From this table, it looks like:

- P(acl = 1 | outsidelands = 0) = 0.126
- P(acl = 1 | outsidelands = 1) = 0.135

These numbers are not _identical_, but they're very close, to the point that we might plausibly explain the difference as a small-sample fluctuation.  (Again, we'll cover the topic of small-sample fluctuations in a future lesson.)  So for now, we'd either say that playing ACL and playing Outside Lands look independent of one another, _or_ at the very least that they look _nearly_ independent of one another.  Either way, no matter how we choose to phrase our conclusion, it's clear that whether a band plays Outside Lands conveys little to no information about how likely that band is to play ACL.

## Study questions {-}

1. Use the "aclfest.csv" data set to answer the following questions.

    A. What is the joint probability that a band played both Outside Lands _and_ Bonnaroo?
    B. What is the conditional probability that a band played Coachella, given that they played ACL Fest?  Use pipes (`%>%`), and write out in English what each line of your code chunk is doing.

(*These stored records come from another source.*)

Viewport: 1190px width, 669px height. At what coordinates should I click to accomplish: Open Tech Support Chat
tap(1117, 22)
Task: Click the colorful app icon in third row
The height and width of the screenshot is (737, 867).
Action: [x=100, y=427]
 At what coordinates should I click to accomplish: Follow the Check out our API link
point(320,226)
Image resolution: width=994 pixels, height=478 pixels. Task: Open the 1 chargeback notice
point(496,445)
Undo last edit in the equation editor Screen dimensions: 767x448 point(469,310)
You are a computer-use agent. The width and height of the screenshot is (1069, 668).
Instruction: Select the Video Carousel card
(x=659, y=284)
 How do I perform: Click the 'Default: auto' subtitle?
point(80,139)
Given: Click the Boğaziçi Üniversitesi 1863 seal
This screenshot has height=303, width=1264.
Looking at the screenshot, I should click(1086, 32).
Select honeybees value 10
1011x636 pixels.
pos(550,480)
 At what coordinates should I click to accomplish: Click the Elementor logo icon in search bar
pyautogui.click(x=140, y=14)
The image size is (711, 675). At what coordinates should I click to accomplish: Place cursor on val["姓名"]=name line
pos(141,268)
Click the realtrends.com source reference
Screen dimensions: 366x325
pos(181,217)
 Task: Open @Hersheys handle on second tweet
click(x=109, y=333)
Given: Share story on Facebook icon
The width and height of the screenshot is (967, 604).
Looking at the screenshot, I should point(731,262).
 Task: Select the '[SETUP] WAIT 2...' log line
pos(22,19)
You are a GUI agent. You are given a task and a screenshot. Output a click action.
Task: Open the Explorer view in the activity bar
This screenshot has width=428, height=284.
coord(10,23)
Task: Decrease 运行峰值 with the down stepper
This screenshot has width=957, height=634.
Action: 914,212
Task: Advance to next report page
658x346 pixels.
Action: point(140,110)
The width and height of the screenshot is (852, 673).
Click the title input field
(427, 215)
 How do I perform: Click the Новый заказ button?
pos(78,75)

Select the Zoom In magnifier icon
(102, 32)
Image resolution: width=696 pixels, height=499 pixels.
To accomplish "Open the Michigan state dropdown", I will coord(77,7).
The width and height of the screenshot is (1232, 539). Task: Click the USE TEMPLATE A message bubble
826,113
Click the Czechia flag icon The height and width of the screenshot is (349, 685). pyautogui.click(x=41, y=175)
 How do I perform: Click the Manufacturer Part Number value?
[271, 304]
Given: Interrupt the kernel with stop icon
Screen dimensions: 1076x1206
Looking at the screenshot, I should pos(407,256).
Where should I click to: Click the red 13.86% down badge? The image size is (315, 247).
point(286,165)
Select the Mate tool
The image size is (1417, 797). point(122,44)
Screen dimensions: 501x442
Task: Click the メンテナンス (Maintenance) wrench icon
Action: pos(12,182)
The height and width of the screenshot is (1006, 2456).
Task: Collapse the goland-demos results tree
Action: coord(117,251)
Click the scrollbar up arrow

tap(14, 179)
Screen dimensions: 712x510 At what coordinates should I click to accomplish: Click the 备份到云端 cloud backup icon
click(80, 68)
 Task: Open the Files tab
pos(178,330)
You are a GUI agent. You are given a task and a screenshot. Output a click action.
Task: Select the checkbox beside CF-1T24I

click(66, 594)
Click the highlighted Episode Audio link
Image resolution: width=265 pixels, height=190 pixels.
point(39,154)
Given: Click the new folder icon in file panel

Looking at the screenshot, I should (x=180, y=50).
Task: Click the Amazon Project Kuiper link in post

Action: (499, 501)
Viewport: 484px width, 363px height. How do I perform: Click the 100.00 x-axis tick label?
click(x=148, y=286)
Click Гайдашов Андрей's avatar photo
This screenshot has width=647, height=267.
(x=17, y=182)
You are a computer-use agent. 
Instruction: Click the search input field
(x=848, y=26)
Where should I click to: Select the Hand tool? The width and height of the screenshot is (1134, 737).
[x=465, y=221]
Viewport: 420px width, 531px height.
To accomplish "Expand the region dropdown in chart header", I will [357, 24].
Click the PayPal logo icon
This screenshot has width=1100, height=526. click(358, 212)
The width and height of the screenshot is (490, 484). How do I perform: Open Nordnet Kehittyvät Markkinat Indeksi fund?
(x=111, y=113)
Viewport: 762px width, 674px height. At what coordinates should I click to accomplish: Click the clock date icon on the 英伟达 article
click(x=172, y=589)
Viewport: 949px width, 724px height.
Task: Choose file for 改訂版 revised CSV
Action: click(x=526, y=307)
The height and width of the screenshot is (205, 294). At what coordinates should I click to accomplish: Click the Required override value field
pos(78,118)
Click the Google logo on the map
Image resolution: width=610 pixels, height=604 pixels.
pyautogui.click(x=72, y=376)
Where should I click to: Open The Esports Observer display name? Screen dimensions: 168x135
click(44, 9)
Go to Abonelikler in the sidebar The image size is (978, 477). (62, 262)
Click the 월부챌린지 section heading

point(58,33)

2. Download [plays_top50.csv](data/plays_top50.csv).  This file has data on 15,000 users of a music streaming service.  The first column is a unique numerical identifier for the user.  The remaining columns are for the top 50 artists most frequently streamed by this particular subset of users.  The entries in the data frame represent "did play" (1) and "did not play" (0), with 1 meaning that a given user streamed a given artist at least once during the data-collection period.   Use this data to answer the following questions:

   A. For a randomly selected user, what are P(plays Franz Ferdinand) and P(plays Franz Ferdinand | plays the Killers)?
   B. What are P(plays Bob Dylan) and P(plays Bob Dylan | plays the Beatles)?
   C. What are P(plays Rihanna) and P(plays Rihanna | plays Kanye West)?  Are the events "plays Rihanna" and "plays Kanye West" independent?
   D. What is P(plays Queen or plays David Bowie)?  Hint: for this one you'll need to know the addition rule, $P(A \mbox{ or } B) = P(A) + P(B) - P(A,B)$.